When Jacques Chirac spoke fondly of multipolarity, back in 2003, he conflated two claims: the world is multipolar, and that's a good thing. Claim 1 is being proved right. Claim 2 has yet to be confirmed. For a start, it matters a lot whether this is multipolar order or multipolar disorder. Order is a high value in international relations. It stops a lot of people being killed.
At the moment, we have multipolar disorder, and it's not clear what the shape of a new multipolar order might be. Historically, the emergence of new powers, elbowing for position, has increased the chances of violence. So has contested authority within the frontiers of states.
We liberal internationalists dream of a world of democratic, peace-loving, human rights respecting states, working through international alliances and organisations within a framework of international law. Think 192 times Canada. Some of the growing powers fit that vision: Canada and Australia, for example, whose natural resources will make them more important in future; but also, to a large extent, India and Brazil. China and Russia definitely do not, nor do many of the non-state actors that are currently making the running in world politics.
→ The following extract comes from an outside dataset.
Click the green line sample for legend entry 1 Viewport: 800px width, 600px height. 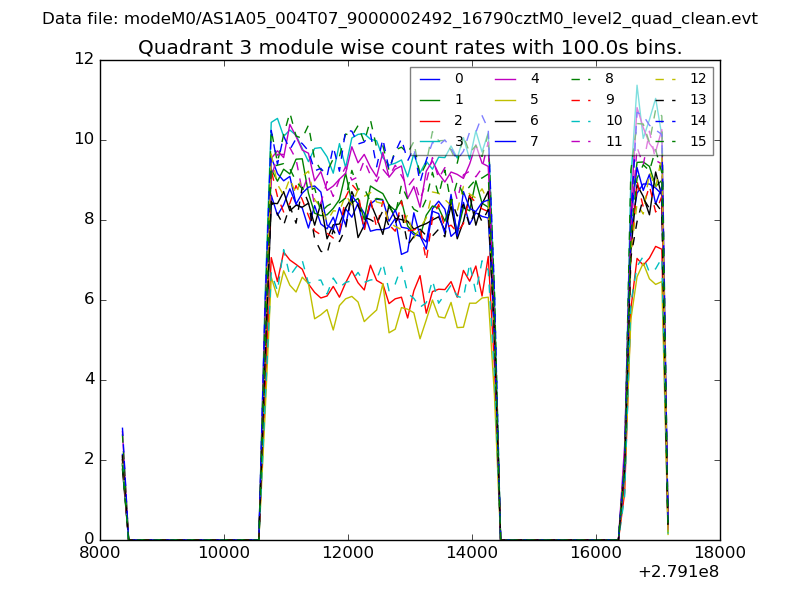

Henry Kissinger has suggested that the geopolitics of Asia in the 21st century could resemble those of Europe in the 19th century, with great powers jockeying for position, using war as the continuation of politics by other means. But it could be worse. It could be that kind of great-power rivalry on a world scale, plus terrorists. And corporations. And transnational religious communities. And international NGOs.
No moral equivalence is suggested between these very different kinds of actor, but what they all have in common is that they don't fit neatly into a world order of states.
What we are witnessing across the frontier between Israel and Lebanon could be just a prelude. When Tony Blair is long gone, and the American-British presence in Iraq is reduced to a mere token, we may be reminded of Blair's earlier warnings — so unhappily hitched to the Iraq war — about the danger of the coming together of weapons of mass destruction, terrorism and failed states.
Nuclear proliferation — the proliferation of WMDs altogether — is one of the greatest dangers of our time. It's right up there alongside global warming, and as difficult to address. It seems to me a sustainable claim that the danger of nuclear warfare is now greater than at any time since the Cuban missile crisis of 1962, though the scale of a likely conflagration is much smaller. Who would be prepared to risk a bet that we won't see a nuclear weapon fired in anger over the next 10 years? I wouldn't. Would you?
So be careful what you wish for. In principle, multipolarity is an advance on unipolarity for the same reason that it is wise to have a well-ordered division of powers inside a democracy. But it's an advance only if it comes as a version of liberal order — with the adjective and noun being of equal importance. If, however, this week's events are a foretaste of things to come, the world's new multipolar disorder could be very nasty indeed. And then you might even find yourself nostalgic for the bad old days of American supremacy.
Timothy Garton Ash is a Guardian columnist.